Friday, 29 de November de 2024 ISSN 1519-7670 - Ano 24 - nº 1316

Margem de erro agrava pesquisite

2? TURNO, AGENDA ? 1

Alberto Dines

Uma taça de vinho à noite não faz mal a ninguém, mais de uma é porre na certa. Sondagens periódicas podem orientar eleitores e candidatos; mas duas por semana, produzidas por quatro institutos, hiperbadaladas, fazem mal. Intoxicam. Confundem. Sobretudo quando berradas em manchetes e sem cuidados na interpretação.

Números solitários podem ser enganosos. Palavras, dificilmente.

As últimas pesquisas, aparentemente, estavam corretas. O que beirou o vexame foi a edição afobada dessas sondagens com algumas pitadas de partidarismo.

Foram quase 10 meses de factóides estatísticos, a começar pela bolha Roseana Sarney em pleno verão, quando os recessos se superpõem e os jornalistas agarram-se a qualquer coisa para garantir o barulho. O “fenômeno político” resumiu-se a uma série de comerciais na TV (num momento em que todos os candidatos ocupavam-se em costurar apoios) escorados no primeiro acesso pisquisótico. Não resistiu ao primeiro choque com a realidade.
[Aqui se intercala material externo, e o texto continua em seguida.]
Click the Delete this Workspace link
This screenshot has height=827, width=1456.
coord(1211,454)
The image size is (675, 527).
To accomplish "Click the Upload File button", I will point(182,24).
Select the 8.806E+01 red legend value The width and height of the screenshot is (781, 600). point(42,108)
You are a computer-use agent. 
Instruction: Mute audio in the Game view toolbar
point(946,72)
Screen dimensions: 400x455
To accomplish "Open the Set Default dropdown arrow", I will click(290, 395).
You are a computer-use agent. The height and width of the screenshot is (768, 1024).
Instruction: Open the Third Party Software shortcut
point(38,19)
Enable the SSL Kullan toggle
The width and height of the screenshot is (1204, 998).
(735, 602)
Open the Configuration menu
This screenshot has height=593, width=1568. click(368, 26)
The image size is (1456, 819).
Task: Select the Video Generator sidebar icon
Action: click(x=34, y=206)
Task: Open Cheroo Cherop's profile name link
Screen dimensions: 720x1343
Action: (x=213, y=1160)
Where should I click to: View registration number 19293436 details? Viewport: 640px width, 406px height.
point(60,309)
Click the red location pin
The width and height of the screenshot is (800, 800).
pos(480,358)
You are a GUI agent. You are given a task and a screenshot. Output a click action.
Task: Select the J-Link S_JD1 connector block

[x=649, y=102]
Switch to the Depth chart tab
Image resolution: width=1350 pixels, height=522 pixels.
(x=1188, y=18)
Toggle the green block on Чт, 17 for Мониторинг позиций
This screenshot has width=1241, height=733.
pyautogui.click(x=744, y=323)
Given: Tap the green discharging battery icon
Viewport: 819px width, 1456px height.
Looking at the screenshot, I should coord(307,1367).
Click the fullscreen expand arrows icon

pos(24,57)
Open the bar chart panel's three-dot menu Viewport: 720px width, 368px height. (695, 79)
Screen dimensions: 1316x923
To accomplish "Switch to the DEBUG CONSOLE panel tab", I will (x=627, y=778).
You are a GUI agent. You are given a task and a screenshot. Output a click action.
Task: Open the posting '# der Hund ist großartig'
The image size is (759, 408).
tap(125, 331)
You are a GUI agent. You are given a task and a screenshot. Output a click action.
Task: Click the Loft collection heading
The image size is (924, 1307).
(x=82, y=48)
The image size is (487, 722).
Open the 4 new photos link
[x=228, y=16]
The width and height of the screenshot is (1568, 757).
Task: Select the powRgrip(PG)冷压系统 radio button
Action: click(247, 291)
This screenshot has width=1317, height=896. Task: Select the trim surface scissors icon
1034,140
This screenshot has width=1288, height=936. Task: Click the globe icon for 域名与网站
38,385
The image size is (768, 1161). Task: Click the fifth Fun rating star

O surto desenvolveu-se ao longo da temporada até assumir-se como paroxístico no fim de semana que antecedeu o primeiro turno (28-29/9): jornalistas especializados em política, pagos (e bem pagos) pelos veículos para oferecer aos leitores avaliações sensatas e conscienciosas, esgoelaram-se afirmando que faltava um ponto para que um dos candidatos faturasse a disputa no primeiro turno. Leram números absolutos, esqueceram-se dos relativos ? as fatídicas margens de erro.

Foi o solene desprezo por essas margens de erro que induziu os jornalões a cometer os pecados transformados em manchetes nas edições do dia das eleições:

Folha de S.Paulo: “Garotinho disputa com Serra 2? lugar; Lula segue na frente”

A sondagem não estava errada, erro foi desprezar a tal margem de erro. Garotinho com 19%, Serra com 21% e Lula com 48% foram resultados corretos desde que levados em conta os dois pontos da margem de erro, para mais ou para menos.

Garotinho perdeu-os, ficando com 17%, Serra ganhou-os e terminou com 23%, e Lula acabou com 46% (números redondos, das 12 horas de 7/10).

Conclusão: pesquisa correta, interpretação afobada, manchete errada.

Cauteloso, o Estado de S.Paulo evitou contaminar-se com a numerologia e sapecou “Pesquisas reforçam indefinição no 2? turno”. Melhor a não-informação do que a desinformação.

O Globo: “Maioria dos estados poderá eleger governador no 1? turno”

Temeridade: até às 21 horas de segunda, 7/10, apenas 12 estados já haviam acabado a disputa no primeiro turno. Os 14 restantes, mais o Distrito Federal, foram para o segundo round. A “maioria” do título foi forçada, pura sacada. Jornalismo e profetismo não combinam.

O Jornal do Brasil apelou para a malandragem: “Boca-de-urna decide se haverá segundo turno”.

Como a boca-de-urna é proibida e como é pequeno o contingente de indecisos num pleito tão disputado e aberto, o que jornalão carioca queria dizer é que não sabia o que dizer.

IstoÉ foi o único dos três grandes semanários que apostou todas as suas fichas na roleta das sondagens: “E agora é Lula?” foi a opção de capa. Tão insegura quanto qualquer eleitor, apesar do suporte de uma quinta sondagem. Que Lula ganharia o primeiro turno todos os eleitores, inclusive os de Serra, tinham a certeza. Imprevisível ? pelo visto até para os dois candidatos ? foi a contagem final. Significa que ler este tipo de pirotecnia estatística é tão útil quanto deixar de ler. O titulo complementar “São Paulo ? disputa embolada” não foi inseguro, foi impreciso pois ignorou a relatividade das margens de erro. Com quase de dez pontos percentuais separando os três principais candidatos, evidencia-se que a escolha do verbo “embolar” foi tão aleatória quanto as profecias de Nostradamus.

A febre pesquisótica resultou, paradoxalmente, de uma inusitada gentileza acordada no seio do baronato jornalístico. Os veículos abriram mão da exclusividade com os respectivos institutos e, graças a isso, todos publicaram tudo. Barafunda numerológica que teve o grande mérito de cansar o eleitor e afastá-lo de um placar tão confuso. Talvez definitivamente.

A grande verdade é que os inegáveis avanços na área da opinião pública e estatística estão sendo atropelados pela mídia a cada dois anos ? tanto pelo abuso como pelo mau uso das sondagens.